As I say, I'm not the greatest pediatrician of all time, I'm hoping just to be above average and good enough not to hurt anyone and to help some. But I felt pretty good about this one.

Then I went on to the next patient, a 9 year old with fever for three days. As I walked into the room I was confronted with a grandmother missing several teeth, a mother, the patient, and three other kids.

“What's the problem?” I asked.

Anthony, the six year old, looked at the poor little sick girl and trenchantly observed, “She has an anger problem.”

The patient had some vomiting and some diarrhea, didn't look dehydrated, the ears were clear, not much else seemed wrong, so I told them it was probably viral and they wanted some Tylenol which I was happy to prescribe. I laid the patient down on her back and flexed her neck and the grandmother said, “He's testing for meningitis.”

I told her she was pretty smart to know that, and she observed she had had a bunch of kids. I told them to come back in a couple of days if it doesn't get better, or go to the ER. “We sure will,” said the grandmother. I wish I could do more for them, but they were happy. They knew the ropes, they had confidence that if we looked at the 9 month old we would do well by them, and they knew the road map. They didn't feel abandoned or alone or vulnerable. I hoped that the patient would get better in a couple of days, poor little girl, but it was good to see how well she would be cared for.

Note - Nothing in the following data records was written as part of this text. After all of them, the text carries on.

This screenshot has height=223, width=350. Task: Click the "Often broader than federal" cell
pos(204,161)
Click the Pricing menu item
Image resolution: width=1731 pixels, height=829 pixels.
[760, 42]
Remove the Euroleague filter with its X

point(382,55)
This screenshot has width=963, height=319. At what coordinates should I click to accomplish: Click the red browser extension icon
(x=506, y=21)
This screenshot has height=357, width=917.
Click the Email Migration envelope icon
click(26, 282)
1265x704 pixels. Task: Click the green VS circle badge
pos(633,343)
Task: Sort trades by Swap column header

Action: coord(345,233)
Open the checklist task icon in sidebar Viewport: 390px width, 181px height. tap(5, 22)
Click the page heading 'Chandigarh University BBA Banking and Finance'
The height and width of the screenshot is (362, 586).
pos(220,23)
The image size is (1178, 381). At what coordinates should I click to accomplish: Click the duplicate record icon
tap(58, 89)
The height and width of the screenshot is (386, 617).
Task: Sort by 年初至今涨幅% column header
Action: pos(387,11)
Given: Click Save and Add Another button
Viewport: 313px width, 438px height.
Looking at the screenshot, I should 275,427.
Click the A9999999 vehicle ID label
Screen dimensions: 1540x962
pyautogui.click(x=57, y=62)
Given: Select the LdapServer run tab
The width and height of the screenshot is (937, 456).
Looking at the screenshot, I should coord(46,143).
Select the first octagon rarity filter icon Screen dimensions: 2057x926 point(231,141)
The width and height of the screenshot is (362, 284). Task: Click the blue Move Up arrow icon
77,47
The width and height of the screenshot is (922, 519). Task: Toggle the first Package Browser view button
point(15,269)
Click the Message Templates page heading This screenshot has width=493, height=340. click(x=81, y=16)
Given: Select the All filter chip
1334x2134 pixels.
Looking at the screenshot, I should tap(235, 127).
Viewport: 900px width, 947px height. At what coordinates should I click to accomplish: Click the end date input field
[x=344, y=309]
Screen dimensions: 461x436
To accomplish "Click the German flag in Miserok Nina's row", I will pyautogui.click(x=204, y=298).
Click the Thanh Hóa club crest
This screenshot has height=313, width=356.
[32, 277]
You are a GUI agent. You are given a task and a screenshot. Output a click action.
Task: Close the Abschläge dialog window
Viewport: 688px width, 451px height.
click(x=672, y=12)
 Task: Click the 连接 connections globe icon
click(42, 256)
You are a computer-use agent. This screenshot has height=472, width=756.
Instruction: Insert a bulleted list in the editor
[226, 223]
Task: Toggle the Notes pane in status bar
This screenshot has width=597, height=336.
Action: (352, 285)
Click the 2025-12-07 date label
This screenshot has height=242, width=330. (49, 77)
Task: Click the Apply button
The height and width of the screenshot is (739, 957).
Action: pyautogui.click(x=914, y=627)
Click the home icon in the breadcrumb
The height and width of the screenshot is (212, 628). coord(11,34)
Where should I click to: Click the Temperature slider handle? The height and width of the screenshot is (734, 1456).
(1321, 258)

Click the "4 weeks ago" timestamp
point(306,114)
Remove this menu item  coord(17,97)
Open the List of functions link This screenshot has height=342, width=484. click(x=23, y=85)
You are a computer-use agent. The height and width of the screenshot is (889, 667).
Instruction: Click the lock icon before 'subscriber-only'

And it was so nice to see that both these patients had Medicaid and they didn't have to worry, they had a source of good care. That was great.

I do have to wonder, however, when I will quit. I will miss doing good for people. I sure hope I don't wait too long, because as I say, I'm not the world's best pediatrician, and I can always make a mistake. Although I have to say, my circumcisions, of which I have performed a couple of thousand, I think, are only getting better and better.